- _TASK PROMPT_
Your answer should be every line of the records that contains the word "click".

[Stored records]

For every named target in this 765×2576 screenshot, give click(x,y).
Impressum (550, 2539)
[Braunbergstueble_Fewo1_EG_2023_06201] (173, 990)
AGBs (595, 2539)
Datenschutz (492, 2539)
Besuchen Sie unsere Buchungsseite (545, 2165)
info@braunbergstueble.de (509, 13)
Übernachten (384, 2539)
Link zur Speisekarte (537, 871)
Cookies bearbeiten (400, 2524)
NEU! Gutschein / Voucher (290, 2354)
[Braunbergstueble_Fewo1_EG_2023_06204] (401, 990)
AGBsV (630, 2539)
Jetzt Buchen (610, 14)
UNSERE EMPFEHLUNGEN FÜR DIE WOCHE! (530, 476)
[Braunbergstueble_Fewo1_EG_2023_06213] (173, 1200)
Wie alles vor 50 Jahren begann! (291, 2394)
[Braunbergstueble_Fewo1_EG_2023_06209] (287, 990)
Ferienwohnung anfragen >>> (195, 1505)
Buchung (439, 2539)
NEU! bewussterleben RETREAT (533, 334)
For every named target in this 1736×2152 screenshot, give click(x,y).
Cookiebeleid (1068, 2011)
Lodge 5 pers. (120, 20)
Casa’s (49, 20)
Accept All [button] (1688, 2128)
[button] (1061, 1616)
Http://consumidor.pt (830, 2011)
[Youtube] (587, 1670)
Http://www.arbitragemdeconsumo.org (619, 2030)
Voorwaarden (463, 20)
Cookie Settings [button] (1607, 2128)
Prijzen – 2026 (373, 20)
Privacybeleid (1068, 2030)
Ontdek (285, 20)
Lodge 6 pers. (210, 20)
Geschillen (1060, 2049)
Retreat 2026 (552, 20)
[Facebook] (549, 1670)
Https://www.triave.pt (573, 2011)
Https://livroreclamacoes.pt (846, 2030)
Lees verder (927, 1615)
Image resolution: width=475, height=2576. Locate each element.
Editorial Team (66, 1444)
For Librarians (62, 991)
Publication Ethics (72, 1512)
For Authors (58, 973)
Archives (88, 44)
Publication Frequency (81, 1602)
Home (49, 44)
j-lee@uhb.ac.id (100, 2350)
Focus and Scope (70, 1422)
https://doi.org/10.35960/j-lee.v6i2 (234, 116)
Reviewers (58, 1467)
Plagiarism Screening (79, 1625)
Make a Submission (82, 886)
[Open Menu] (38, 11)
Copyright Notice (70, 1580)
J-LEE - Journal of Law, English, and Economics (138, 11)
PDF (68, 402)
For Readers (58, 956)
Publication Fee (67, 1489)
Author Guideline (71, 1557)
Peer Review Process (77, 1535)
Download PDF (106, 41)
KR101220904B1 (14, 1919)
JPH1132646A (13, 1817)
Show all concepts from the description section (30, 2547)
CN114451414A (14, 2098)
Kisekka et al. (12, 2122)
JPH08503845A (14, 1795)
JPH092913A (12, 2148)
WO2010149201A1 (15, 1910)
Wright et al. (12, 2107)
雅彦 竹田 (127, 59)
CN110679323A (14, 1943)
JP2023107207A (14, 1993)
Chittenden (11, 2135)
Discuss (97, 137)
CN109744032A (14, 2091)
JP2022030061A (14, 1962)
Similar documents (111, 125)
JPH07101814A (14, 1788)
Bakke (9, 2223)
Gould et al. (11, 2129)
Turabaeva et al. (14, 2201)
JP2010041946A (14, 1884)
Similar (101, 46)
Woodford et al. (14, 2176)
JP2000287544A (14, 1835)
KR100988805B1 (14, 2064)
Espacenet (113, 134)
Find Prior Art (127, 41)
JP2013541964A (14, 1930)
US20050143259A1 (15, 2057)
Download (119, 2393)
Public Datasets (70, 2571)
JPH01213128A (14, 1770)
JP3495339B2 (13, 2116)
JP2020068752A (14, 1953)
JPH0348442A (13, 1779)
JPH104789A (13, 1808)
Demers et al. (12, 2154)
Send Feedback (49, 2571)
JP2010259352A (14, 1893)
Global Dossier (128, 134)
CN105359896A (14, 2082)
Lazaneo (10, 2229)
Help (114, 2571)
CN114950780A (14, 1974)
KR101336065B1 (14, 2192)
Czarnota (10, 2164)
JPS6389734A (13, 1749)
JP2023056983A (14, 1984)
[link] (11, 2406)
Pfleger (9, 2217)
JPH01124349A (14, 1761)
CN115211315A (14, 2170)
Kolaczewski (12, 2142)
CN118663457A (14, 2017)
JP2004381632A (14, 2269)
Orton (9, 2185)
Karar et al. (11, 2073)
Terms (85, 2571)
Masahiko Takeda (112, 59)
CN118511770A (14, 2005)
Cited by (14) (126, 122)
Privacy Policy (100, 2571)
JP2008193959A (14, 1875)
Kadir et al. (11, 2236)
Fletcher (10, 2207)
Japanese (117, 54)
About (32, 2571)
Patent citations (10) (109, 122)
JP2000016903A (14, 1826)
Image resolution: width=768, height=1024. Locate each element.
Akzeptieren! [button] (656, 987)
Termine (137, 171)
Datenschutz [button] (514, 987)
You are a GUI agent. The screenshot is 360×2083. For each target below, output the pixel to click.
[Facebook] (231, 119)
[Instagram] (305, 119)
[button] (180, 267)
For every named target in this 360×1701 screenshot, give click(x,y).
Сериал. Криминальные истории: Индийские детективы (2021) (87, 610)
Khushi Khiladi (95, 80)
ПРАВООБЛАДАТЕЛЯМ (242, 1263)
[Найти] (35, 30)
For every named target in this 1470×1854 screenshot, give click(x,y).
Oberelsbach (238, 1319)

- _RESULT OF THIS TASK_
For every named target in this 765×2576 screenshot, give click(x,y).
For every named target in this 1736×2152 screenshot, give click(x,y).
You are a GUI agent. The screenshot is 360×2083. For each target below, output the pixel to click.
For every named target in this 360×1701 screenshot, give click(x,y).
For every named target in this 1470×1854 screenshot, give click(x,y).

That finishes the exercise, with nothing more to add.